Job ▸
Collect every line in the material below that contains the word "right", and copy each one out in full.
----
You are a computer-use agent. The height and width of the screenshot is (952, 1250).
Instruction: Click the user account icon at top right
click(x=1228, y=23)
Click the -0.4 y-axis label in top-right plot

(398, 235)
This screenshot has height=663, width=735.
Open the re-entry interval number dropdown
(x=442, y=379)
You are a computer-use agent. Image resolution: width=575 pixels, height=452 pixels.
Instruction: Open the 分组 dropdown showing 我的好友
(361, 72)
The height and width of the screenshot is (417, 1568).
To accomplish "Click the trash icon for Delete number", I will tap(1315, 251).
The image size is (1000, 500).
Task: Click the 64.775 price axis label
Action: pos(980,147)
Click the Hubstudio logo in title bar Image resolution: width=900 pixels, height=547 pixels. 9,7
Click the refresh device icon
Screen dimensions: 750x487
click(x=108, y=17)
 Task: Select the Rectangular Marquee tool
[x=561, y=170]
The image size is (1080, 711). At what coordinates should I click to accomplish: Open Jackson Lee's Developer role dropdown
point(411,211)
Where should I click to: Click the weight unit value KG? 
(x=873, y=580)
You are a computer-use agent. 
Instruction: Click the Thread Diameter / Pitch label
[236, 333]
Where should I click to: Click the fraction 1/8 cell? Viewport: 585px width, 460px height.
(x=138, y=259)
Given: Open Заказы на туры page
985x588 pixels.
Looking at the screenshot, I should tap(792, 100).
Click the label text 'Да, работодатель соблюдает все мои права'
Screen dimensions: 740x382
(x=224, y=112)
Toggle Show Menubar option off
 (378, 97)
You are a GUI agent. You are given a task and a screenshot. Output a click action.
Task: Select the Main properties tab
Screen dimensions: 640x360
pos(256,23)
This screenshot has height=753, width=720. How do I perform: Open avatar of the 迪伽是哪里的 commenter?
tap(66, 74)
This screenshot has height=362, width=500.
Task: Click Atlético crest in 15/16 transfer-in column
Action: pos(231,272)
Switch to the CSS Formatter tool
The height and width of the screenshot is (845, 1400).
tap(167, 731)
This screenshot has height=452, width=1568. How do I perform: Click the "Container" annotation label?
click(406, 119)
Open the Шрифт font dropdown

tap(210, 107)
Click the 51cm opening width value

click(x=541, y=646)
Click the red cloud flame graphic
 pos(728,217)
----
Final result ▸
Instruction: Click the user account icon at top right
Click the -0.4 y-axis label in top-right plot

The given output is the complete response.